### Aim of the exercise
What is needed here is an exact copy of all the records below.

### Data shown
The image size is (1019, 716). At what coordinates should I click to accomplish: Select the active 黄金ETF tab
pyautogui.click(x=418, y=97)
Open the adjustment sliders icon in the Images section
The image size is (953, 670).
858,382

### Answer section
The image size is (1019, 716). At what coordinates should I click to accomplish: Select the active 黄金ETF tab
pyautogui.click(x=418, y=97)
Open the adjustment sliders icon in the Images section
The image size is (953, 670).
858,382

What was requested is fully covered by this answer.